* [ASSIGNED TASK]: Excluding pictures, reproduce word for word the lines from the one containing "You are a computer-use agent." through the end of the material below.

● ● ● ●

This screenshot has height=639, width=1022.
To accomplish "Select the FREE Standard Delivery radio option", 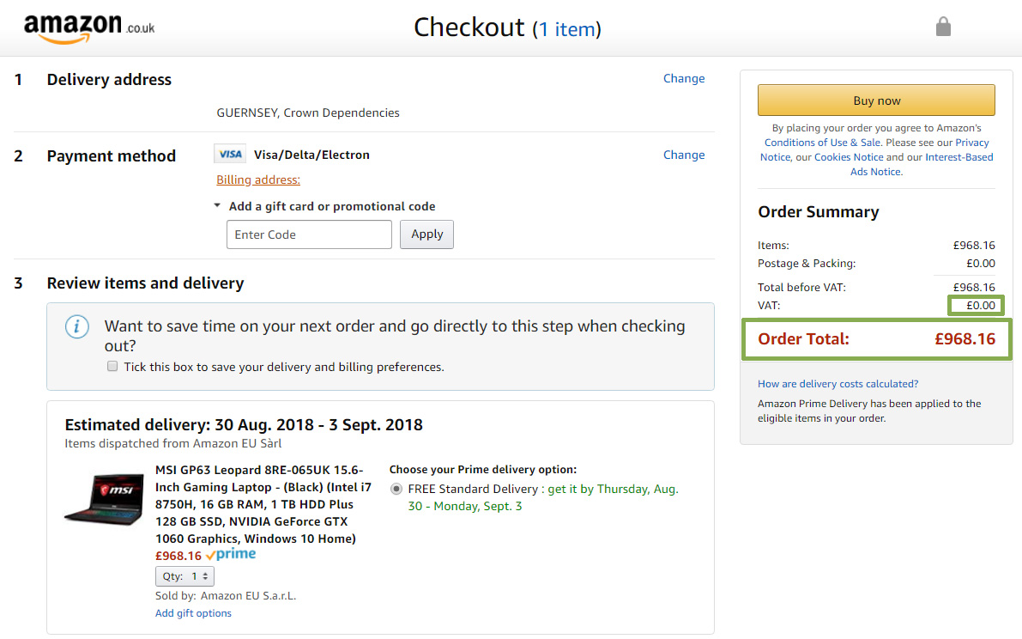I will 396,489.
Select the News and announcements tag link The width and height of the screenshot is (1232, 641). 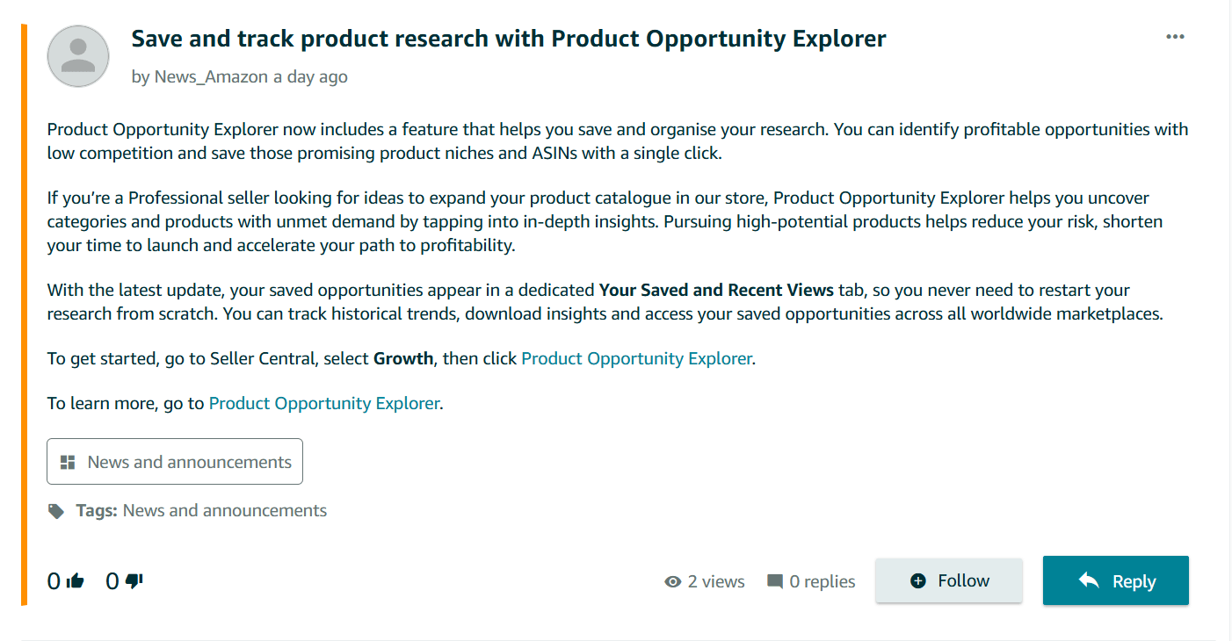(x=225, y=510)
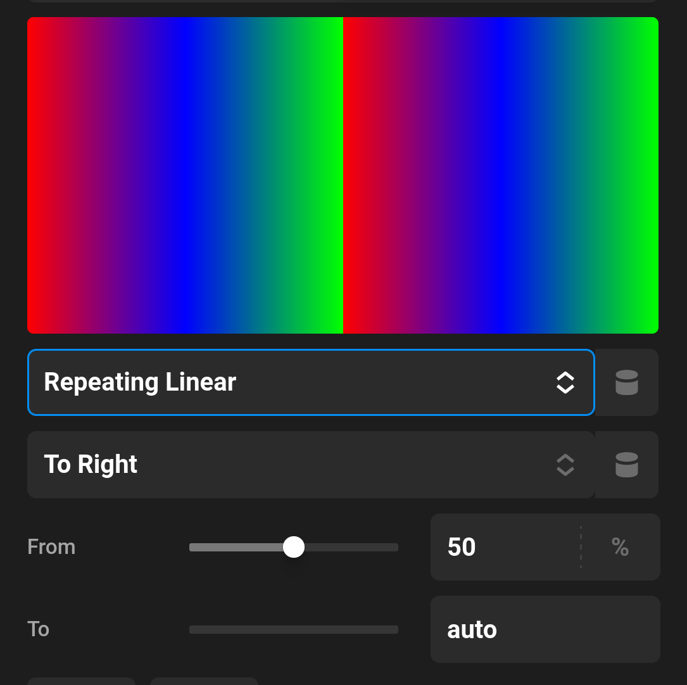Click the variable icon beside Repeating Linear
The height and width of the screenshot is (685, 687).
(x=626, y=382)
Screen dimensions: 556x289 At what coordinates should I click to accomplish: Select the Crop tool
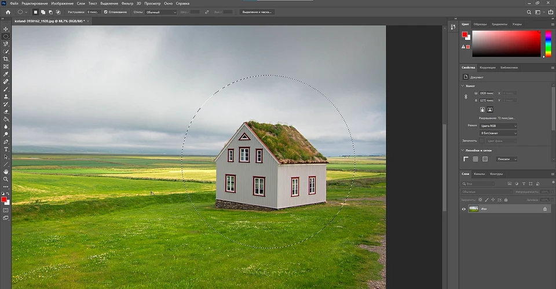[x=6, y=59]
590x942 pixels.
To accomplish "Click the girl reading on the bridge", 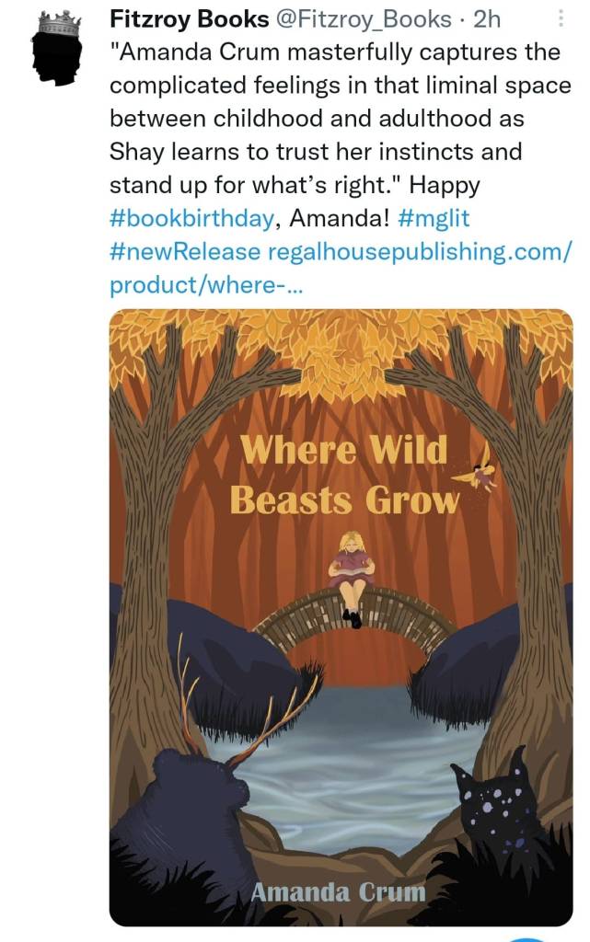I will [351, 575].
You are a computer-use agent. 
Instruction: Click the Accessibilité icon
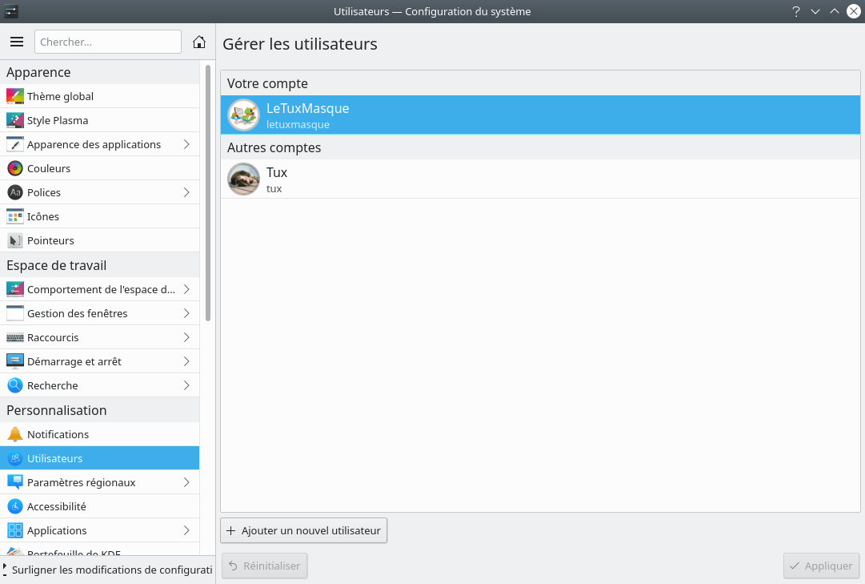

● ● ● ●

* [ANSWER SECTION]:
You are a computer-use agent. 
Instruction: Click the Accessibilité icon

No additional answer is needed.